Exercise aim: Rewrite the items from the line holding "818x605 pixels. At" through the end of the items, inclusive, swapping "Crop tool" for "Lasso tool" and leaving everything else unchanged.

Material:
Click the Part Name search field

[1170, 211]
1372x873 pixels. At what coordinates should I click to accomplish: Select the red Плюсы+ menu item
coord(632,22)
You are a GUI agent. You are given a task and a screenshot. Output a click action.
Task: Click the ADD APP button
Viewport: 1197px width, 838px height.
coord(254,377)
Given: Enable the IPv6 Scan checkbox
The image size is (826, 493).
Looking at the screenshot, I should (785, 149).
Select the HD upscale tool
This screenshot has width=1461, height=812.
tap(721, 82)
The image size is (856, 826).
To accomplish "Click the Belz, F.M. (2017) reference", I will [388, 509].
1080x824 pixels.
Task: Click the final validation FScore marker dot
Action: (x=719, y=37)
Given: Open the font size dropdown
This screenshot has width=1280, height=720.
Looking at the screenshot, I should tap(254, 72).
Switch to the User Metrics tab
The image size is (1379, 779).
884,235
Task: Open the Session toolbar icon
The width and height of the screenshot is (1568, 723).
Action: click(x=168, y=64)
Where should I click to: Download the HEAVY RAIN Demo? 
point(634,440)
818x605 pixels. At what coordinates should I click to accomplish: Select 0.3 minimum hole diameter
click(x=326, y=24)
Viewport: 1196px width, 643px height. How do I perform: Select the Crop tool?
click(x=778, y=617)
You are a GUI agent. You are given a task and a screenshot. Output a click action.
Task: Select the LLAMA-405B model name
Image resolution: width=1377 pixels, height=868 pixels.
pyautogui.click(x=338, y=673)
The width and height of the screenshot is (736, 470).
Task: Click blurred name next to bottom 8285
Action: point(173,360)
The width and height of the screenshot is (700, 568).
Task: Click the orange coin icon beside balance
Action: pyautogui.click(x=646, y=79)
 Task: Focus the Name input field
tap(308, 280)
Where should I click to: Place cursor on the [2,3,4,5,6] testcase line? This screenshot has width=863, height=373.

Reply:
818x605 pixels. At what coordinates should I click to accomplish: Select 0.3 minimum hole diameter
click(x=326, y=24)
Viewport: 1196px width, 643px height. How do I perform: Select the Lasso tool?
click(x=778, y=617)
You are a GUI agent. You are given a task and a screenshot. Output a click action.
Task: Select the LLAMA-405B model name
Image resolution: width=1377 pixels, height=868 pixels.
pyautogui.click(x=338, y=673)
The width and height of the screenshot is (736, 470).
Task: Click blurred name next to bottom 8285
Action: point(173,360)
The width and height of the screenshot is (700, 568).
Task: Click the orange coin icon beside balance
Action: pyautogui.click(x=646, y=79)
 Task: Focus the Name input field
tap(308, 280)
Where should I click to: Place cursor on the [2,3,4,5,6] testcase line? This screenshot has width=863, height=373.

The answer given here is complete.